(Dataset excerpts Opens)

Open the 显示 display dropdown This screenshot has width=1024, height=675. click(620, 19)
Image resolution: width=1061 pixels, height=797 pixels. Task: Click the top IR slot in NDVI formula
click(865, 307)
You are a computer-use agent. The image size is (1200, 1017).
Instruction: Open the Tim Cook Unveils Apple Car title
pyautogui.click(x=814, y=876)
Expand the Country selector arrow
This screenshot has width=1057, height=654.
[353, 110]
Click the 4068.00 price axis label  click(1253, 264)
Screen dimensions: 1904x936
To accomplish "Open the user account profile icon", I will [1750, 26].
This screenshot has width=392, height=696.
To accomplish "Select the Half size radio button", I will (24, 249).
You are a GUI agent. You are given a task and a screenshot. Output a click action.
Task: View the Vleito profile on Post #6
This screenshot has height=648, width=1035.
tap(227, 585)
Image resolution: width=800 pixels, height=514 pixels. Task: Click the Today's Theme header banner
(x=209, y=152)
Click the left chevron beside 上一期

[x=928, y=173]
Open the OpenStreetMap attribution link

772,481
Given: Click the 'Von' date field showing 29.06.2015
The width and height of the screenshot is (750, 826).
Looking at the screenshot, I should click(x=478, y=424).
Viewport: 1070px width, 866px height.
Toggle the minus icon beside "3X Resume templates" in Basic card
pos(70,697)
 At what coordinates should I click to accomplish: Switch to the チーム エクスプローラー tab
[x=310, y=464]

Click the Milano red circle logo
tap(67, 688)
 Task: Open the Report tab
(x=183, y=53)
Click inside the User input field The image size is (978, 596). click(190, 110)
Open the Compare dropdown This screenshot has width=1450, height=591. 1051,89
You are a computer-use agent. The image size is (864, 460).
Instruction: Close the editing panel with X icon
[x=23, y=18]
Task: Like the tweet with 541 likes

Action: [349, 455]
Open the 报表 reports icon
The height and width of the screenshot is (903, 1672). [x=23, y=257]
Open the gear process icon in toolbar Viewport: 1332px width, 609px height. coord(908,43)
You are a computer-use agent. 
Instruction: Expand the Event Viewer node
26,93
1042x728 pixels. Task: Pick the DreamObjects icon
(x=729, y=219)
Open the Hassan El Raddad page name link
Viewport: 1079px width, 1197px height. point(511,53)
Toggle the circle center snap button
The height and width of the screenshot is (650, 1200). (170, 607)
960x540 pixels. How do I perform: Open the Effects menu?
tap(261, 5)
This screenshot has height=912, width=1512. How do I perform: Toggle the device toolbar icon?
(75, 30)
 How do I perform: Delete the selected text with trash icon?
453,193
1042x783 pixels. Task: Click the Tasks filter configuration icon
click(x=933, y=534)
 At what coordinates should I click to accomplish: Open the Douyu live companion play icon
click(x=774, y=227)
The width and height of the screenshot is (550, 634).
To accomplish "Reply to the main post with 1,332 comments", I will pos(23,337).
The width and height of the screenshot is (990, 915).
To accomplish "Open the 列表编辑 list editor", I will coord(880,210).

(Dataset excerpts Closes)

▶ _Work instructions_
In the listing above, find each line with the word "field" and return it.

▶ _Task output_
Given: Click the 'Von' date field showing 29.06.2015
Click inside the User input field The image size is (978, 596). click(190, 110)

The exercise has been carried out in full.